For many former lifers, it’s significant to see trees again or people strolling down a sidewalk, or feeling the sensation of riding in a vehicle going over 70 miles per hour. State buses never went that fast. 

Reentering society after decades of incarceration is humbling, says Jonathyn Barber, who got out in September after serving 16 years for a fatal DUI collision. 

He’s one of the attendees at a recent Welcome Home Ceremony, which is  hosted by Francisco Homes, and serves to recognize and welcome former lifers back into the community. 

The event takes place the last Wednesday of every month. A crowd of people, mostly other former lifers, gather in a large room off Normandie Ave. just south of the Coliseum. The atmosphere in the room is subdued at first.  First-comers arrive around 4:45 PM and arrange shiny metal chairs in a large oblong circle. By 5 PM, the room is buzzing with people anticipating the beginning of the ceremony. 

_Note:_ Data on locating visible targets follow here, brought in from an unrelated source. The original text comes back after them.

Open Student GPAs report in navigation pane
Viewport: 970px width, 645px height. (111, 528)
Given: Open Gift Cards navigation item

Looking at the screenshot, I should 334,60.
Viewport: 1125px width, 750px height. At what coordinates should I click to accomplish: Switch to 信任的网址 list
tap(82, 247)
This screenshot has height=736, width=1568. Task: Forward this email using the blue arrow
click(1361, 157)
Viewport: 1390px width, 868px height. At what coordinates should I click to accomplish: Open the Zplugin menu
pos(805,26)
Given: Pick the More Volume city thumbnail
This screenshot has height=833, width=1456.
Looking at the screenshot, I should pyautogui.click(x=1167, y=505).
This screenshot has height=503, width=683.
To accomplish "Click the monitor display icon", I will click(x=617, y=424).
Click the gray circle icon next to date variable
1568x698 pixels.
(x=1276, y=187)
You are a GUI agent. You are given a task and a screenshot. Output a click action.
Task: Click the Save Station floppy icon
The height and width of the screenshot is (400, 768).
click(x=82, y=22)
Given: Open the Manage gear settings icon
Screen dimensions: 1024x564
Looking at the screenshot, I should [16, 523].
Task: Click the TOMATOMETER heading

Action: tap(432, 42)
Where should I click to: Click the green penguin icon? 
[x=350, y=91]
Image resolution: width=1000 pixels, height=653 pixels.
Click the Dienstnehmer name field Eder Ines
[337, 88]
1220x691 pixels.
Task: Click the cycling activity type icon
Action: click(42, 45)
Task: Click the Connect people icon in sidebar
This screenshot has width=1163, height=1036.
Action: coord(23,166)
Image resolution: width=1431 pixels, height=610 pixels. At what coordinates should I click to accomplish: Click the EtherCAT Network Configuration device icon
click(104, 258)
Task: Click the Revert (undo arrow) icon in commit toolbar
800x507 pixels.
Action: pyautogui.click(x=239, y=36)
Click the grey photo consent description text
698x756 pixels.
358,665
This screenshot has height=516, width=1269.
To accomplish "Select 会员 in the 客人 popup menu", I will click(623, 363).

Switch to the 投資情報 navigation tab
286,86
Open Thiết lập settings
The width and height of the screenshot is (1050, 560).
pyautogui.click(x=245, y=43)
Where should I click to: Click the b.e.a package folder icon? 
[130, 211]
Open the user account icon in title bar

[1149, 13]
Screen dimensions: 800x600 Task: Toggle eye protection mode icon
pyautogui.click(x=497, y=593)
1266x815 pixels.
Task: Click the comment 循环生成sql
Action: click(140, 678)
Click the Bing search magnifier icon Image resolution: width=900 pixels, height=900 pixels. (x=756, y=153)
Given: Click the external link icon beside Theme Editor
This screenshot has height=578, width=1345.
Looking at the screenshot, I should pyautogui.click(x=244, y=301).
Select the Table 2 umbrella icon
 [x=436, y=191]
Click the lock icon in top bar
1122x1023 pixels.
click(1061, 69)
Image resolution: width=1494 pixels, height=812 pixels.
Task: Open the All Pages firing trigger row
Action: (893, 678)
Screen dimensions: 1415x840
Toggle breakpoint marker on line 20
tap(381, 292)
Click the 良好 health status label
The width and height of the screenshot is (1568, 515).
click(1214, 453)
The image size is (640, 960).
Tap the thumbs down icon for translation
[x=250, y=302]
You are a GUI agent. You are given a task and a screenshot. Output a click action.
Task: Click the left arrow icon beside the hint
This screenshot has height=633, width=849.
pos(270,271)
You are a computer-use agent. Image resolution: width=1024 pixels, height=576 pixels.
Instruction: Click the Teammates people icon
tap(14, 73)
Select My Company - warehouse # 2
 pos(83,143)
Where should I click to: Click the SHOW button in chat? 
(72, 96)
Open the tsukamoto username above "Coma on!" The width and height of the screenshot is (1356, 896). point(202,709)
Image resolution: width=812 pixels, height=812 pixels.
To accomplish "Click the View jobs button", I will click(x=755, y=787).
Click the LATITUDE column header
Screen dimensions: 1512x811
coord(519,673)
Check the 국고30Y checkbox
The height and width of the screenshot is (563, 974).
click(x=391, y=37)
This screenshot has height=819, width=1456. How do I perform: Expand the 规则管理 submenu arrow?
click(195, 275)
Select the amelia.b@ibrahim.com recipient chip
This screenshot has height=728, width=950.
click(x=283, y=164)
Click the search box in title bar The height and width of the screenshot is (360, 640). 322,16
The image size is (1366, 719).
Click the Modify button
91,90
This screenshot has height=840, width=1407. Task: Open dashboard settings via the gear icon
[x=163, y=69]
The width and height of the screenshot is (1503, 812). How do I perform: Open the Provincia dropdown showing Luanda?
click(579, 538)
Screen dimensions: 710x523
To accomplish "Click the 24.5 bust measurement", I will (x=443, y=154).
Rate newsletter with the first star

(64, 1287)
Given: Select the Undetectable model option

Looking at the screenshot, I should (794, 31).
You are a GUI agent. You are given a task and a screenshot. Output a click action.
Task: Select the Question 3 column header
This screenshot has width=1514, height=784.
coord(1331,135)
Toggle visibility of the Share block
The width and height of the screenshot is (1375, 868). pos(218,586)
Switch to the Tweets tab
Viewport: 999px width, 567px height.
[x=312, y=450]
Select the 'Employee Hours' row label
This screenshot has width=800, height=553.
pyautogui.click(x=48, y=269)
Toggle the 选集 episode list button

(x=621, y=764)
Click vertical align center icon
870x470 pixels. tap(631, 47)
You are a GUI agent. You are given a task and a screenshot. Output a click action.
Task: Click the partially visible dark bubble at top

Barber sits in the circle alongside five other former lifers. They’re being welcomed home. He is calm outwardly, his palms resting face-down on his lap. On the inside, he has mixed feelings about being the center of attention tonight, knowing full well “what was lost for me to get here.” 

With this in mind, the Welcome Home Ceremony is deliberately ritualistic, not necessarily celebratory, offering each returning citizen a first memory of freedom and a moment to reflect on how far they’ve come in their journey home.

Serving a life sentence means you do not have a set release date. A life sentence is indeterminate. One must go before California’s parole board and earn their freedom by showing their sincere transformation and remorse. 

Up until this past decade, most lifers never thought they’d be going home. The understanding was that a life sentence meant spending the rest of your life in prison, period. 

But that changed thanks to former governor Jerry Brown setting a record  number of commutations and pardons, along with the Supreme Court mandating California to reduce its prison population, and activists pushing through a wave of criminal justice reforms. 

This change may have been a long time coming, but for many people behind bars, it felt like an overnight shift. Suddenly, nearly 35,000 people serving life sentences across the state started to see their peers going before the parole board and being found suitable for release. For many, a light at the end of the tunnel appeared. 

Back at the Welcome Home Ceremony, Program Manager David Smith, a former lifer himself, reads the names of each lifer being welcomed into the community. The room applauds and someone in the circle beats a drum, adding to the intentionally tribal sentiment of the evening. Afterwards, the men stand up, and in quivering words, they express what freedom means to them.  

Many people get out of prison without family support. They must start over on their own and ask for help along the way. But for a handful of lucky individuals, Francisco Homes becomes their instant family, and that is most evident at the monthly Welcome Home Ceremonies.